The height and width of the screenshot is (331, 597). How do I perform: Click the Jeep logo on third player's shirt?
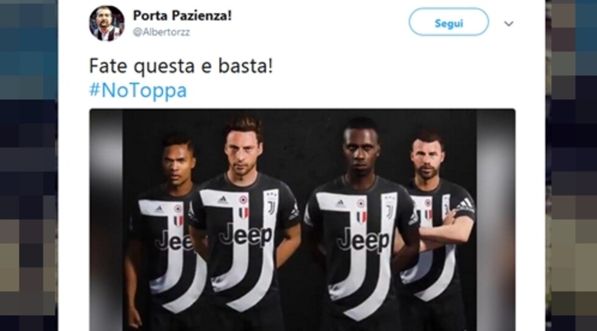[363, 241]
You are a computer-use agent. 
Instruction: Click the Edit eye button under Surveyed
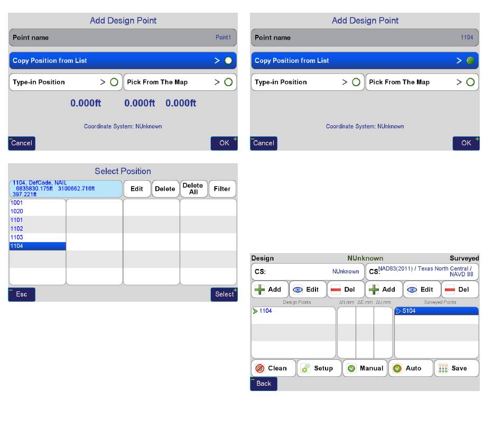click(x=422, y=290)
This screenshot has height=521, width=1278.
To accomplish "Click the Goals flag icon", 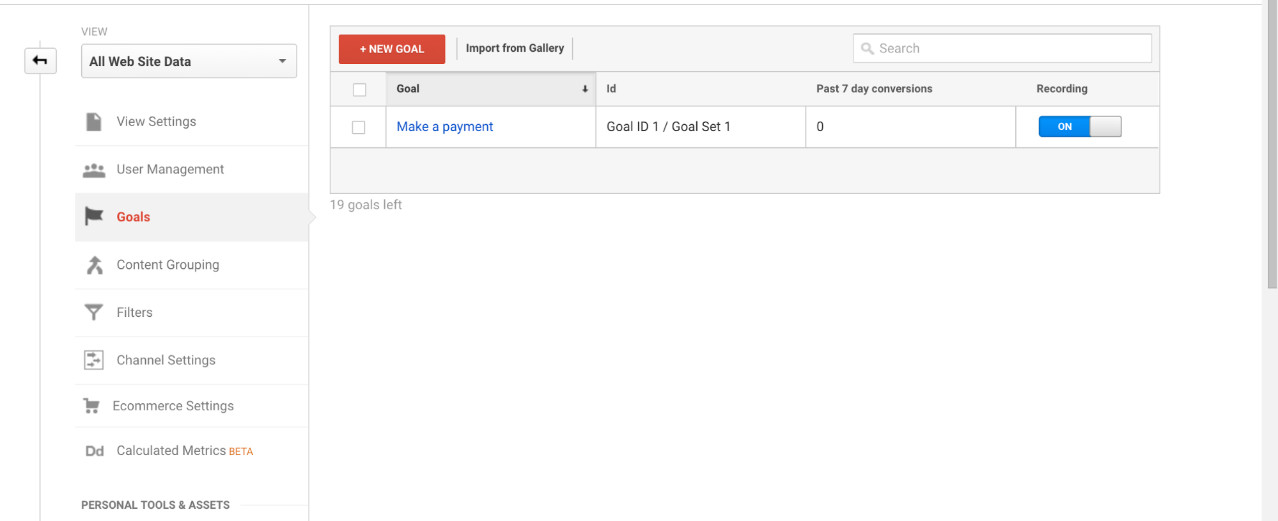I will (x=94, y=217).

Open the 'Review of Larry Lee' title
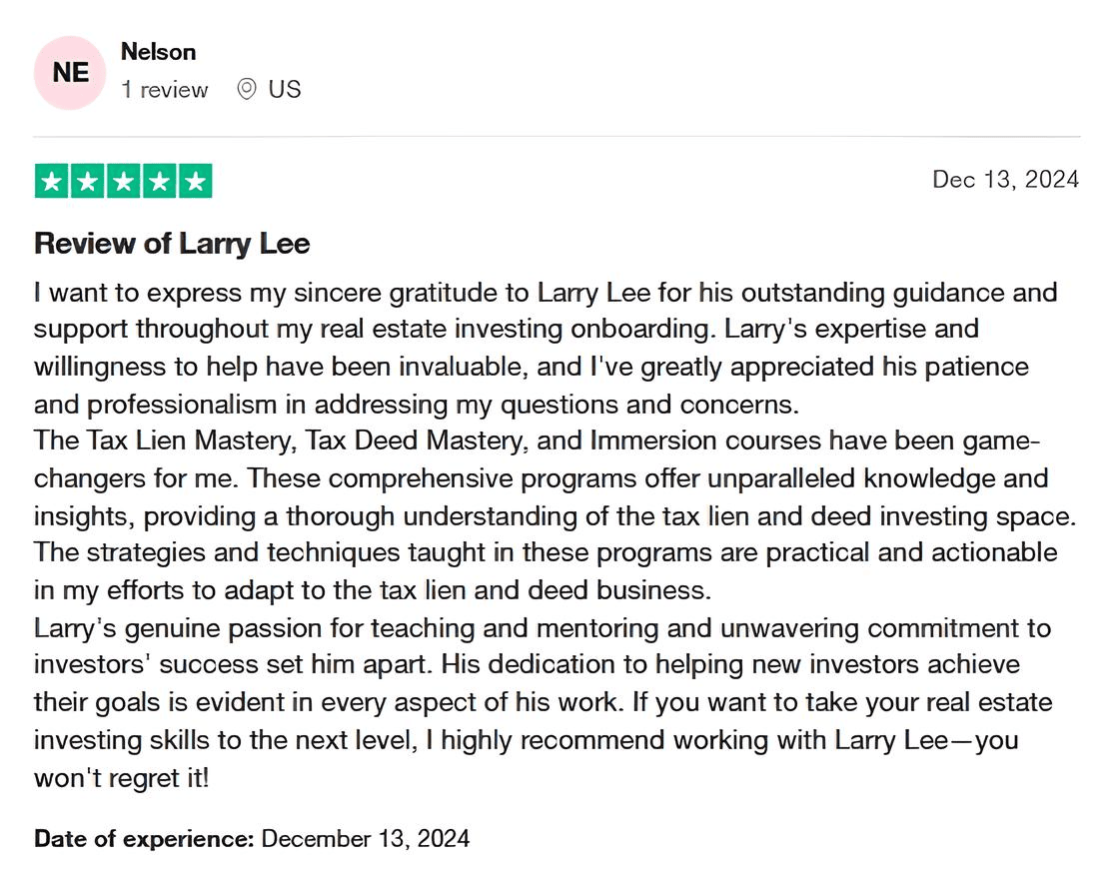tap(172, 243)
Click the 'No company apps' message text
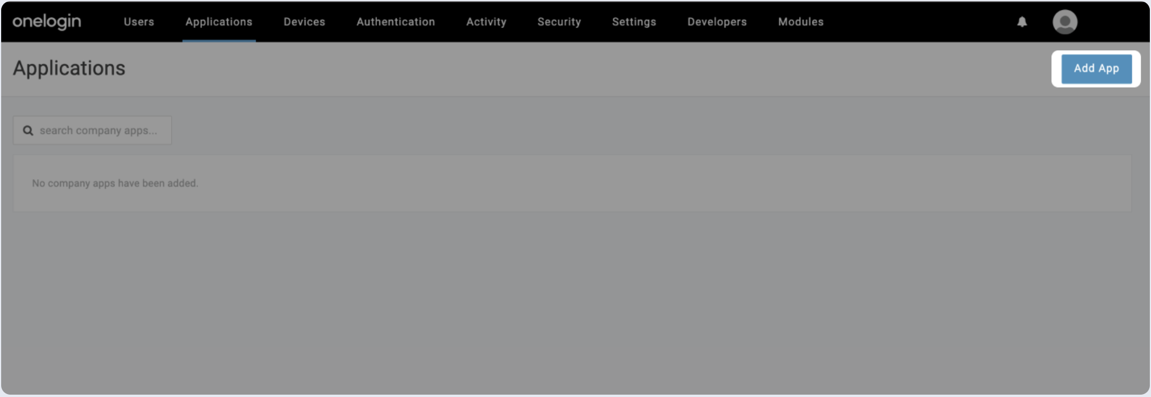 (115, 183)
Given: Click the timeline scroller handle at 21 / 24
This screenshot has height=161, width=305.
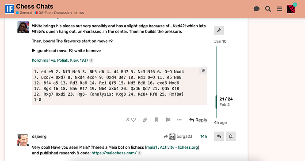Looking at the screenshot, I should coord(216,102).
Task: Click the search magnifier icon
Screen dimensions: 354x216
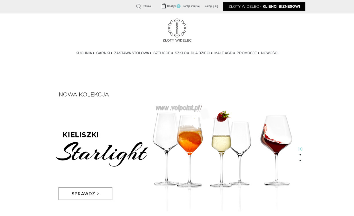Action: 139,6
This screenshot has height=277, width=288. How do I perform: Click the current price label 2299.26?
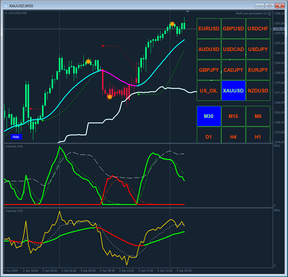[279, 29]
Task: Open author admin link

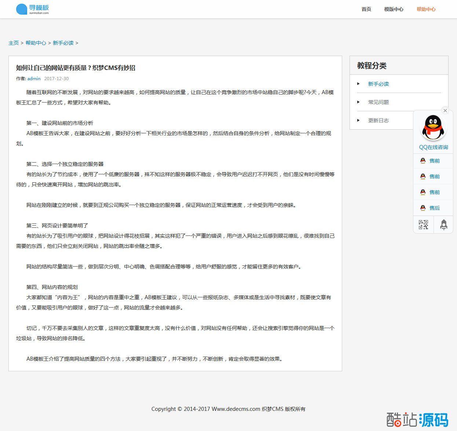Action: click(34, 78)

= = =

▶ [Description of the task]: Beginning with the line that contains "Click the 'No company apps' message text", print exactly every line through the end of the records, both included. Omit the pictures.

▶ [Response to the task]:
Click the 'No company apps' message text
 (115, 183)
Given: Click the timeline scroller handle at 21 / 24
This screenshot has height=161, width=305.
Looking at the screenshot, I should coord(216,102).
Task: Click the search magnifier icon
Screen dimensions: 354x216
Action: 139,6
This screenshot has height=277, width=288. How do I perform: Click the current price label 2299.26?
[279, 29]
Task: Open author admin link

Action: click(34, 78)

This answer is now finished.